* Given task 1: In the bead blasting excerpt below, under what conditions is bead blast said to be probably OK?

* Excerpt:

Is bead blast going to be soft enough for an aluminum crankcase where we need to reinsert a close tolerance steel cylinder?

And this one goes out to the machinists among you -

Is it possible to hone these cylinder liners outside of the block to a standard that will get us a proper crosshatch that will work with gapless rings?  We used a deck plate on the A series in order to provide an assembled condition clamp load and minimize bore distortion, but I'm wondering if that's a viable option with a wet liner block such as this?


Bead blast is probably OK, as long as the blast air pressure is low and the beads are new.    But it does need to be done carefully.

* Exercise data:
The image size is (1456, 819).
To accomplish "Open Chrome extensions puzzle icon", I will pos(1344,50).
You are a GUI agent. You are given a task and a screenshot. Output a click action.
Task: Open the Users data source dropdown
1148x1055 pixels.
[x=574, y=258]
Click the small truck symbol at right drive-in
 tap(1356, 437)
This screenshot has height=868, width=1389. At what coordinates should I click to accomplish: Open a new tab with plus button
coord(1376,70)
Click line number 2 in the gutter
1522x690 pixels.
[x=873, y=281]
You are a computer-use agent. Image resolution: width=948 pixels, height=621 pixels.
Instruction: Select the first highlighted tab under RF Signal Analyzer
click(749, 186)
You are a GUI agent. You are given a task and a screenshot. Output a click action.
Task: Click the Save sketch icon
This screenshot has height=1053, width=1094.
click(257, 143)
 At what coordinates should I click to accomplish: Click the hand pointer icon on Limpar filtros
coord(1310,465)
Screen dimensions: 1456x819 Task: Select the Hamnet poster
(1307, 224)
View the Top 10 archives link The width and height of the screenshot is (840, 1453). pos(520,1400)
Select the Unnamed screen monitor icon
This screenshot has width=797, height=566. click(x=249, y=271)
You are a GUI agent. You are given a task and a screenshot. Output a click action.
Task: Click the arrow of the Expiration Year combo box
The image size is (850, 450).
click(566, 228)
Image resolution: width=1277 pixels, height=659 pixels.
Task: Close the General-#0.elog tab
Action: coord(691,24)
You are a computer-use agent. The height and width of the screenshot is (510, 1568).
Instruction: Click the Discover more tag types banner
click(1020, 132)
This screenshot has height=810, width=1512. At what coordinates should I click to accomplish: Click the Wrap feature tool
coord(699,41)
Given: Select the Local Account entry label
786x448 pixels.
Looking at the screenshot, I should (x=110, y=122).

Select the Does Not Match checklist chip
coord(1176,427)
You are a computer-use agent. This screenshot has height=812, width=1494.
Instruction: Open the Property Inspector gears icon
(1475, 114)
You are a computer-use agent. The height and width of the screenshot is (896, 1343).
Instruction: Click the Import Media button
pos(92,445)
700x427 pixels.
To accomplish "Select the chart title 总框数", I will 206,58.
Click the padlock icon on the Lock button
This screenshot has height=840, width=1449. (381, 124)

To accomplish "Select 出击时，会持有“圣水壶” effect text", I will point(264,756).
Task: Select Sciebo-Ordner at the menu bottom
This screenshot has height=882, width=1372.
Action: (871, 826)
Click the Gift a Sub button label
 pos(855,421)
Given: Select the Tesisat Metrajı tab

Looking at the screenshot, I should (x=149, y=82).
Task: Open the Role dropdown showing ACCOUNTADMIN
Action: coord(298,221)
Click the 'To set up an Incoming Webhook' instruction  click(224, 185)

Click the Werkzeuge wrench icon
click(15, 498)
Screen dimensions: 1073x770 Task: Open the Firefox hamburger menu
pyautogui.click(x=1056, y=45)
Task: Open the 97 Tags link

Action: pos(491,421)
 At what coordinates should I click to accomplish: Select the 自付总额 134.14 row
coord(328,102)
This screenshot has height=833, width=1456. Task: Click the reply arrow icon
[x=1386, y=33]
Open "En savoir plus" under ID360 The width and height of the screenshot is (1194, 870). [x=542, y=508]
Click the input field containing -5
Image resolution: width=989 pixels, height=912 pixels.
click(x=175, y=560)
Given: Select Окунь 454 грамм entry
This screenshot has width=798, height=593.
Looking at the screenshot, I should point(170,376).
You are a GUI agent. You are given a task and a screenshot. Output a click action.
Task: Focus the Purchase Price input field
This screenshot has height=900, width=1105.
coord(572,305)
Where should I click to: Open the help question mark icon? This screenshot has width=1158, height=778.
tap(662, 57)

* Given task 2: Transcribe the entries exactly, starting at the line that contains "Select the Does Not Match checklist chip" and ending at the line that contains "click(x=175, y=560)".

* Output 1: When the blast air pressure is low and the beads are new.

* Output 2:
Select the Does Not Match checklist chip
coord(1176,427)
You are a computer-use agent. This screenshot has height=812, width=1494.
Instruction: Open the Property Inspector gears icon
(1475, 114)
You are a computer-use agent. The height and width of the screenshot is (896, 1343).
Instruction: Click the Import Media button
pos(92,445)
700x427 pixels.
To accomplish "Select the chart title 总框数", I will 206,58.
Click the padlock icon on the Lock button
This screenshot has height=840, width=1449. (381, 124)

To accomplish "Select 出击时，会持有“圣水壶” effect text", I will point(264,756).
Task: Select Sciebo-Ordner at the menu bottom
This screenshot has height=882, width=1372.
Action: (871, 826)
Click the Gift a Sub button label
 pos(855,421)
Given: Select the Tesisat Metrajı tab

Looking at the screenshot, I should (x=149, y=82).
Task: Open the Role dropdown showing ACCOUNTADMIN
Action: coord(298,221)
Click the 'To set up an Incoming Webhook' instruction  click(224, 185)

Click the Werkzeuge wrench icon
click(15, 498)
Screen dimensions: 1073x770 Task: Open the Firefox hamburger menu
pyautogui.click(x=1056, y=45)
Task: Open the 97 Tags link

Action: pos(491,421)
 At what coordinates should I click to accomplish: Select the 自付总额 134.14 row
coord(328,102)
This screenshot has height=833, width=1456. Task: Click the reply arrow icon
[x=1386, y=33]
Open "En savoir plus" under ID360 The width and height of the screenshot is (1194, 870). [x=542, y=508]
Click the input field containing -5
Image resolution: width=989 pixels, height=912 pixels.
click(x=175, y=560)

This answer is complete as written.